Patients who are readmitted within 30 days of discharge are approximately twice as likely to die in the following year.

Hemodialysis (HD) patients who are readmitted to a hospital within 30 days of discharge are at higher risk of death in the following year, according to a study.

Using a national registry, Laura C. Plantinga, PhD, of Emory University in Atlanta, and colleagues examined the timing of hospital readmissions of Medicare-covered HD patients and its association with mortality. The study cohort included 285,795 patients who had at least 1 hospitalization during 2010–2013 and survived 30 days or more after discharge from the index admission, defined as the first admission in the ascertainment period while the patient had primary Medicare coverage.

Overall, 23.1% of patients were readmitted within 30 days of the index discharge, Dr Plantinga's team reported online ahead of print in Kidney International. Of these, 35.9%, 23.9%, and 40.2% occurred within 0–7, 8–14, and 15–30 days, respectively. Compared with patients who had no readmissions, those who were readmitted had an approximately 2-fold higher risk of death within 1 year, regardless of readmission timing.

“This differential in risk, which was independent of patient and index admission characteristics, indicates that readmission may serve as a proxy of declining function (resulting in not only declining overall health but also reduced ability to manage health independently) in the period before death,” the investigators wrote.

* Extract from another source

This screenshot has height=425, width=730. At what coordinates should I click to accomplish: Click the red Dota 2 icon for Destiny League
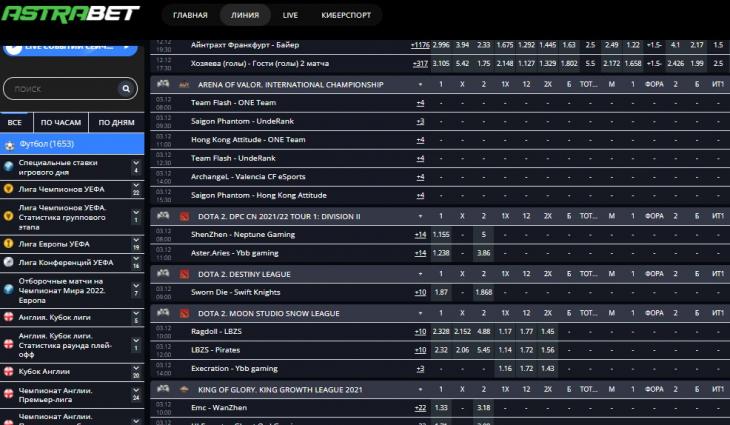click(x=184, y=272)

The finding that 35.9% of readmissions occur within 1 week suggests that dialysis providers have limited opportunities to intervene and prevent early readmissions, the researchers concluded. This could have implications for dialysis providers because they may soon be held accountable for their patients' 30-day hospital readmissions under the Hospital Readmissions Reduction Program, which was established by the Centers for Medicare & Medicaid Services as part of the Affordable Care Act, according to investigators. Few studies have evaluated the timing of readmissions, a factor that determines the window during which dialysis providers could act to prevent readmission.

Reference

Plantinga LC, King L,. Patzer RE et al. Early hospital readmission among hemodialysis patients in the United States is associated with subsequent mortality. Kidney Int 2017;published online ahead of print.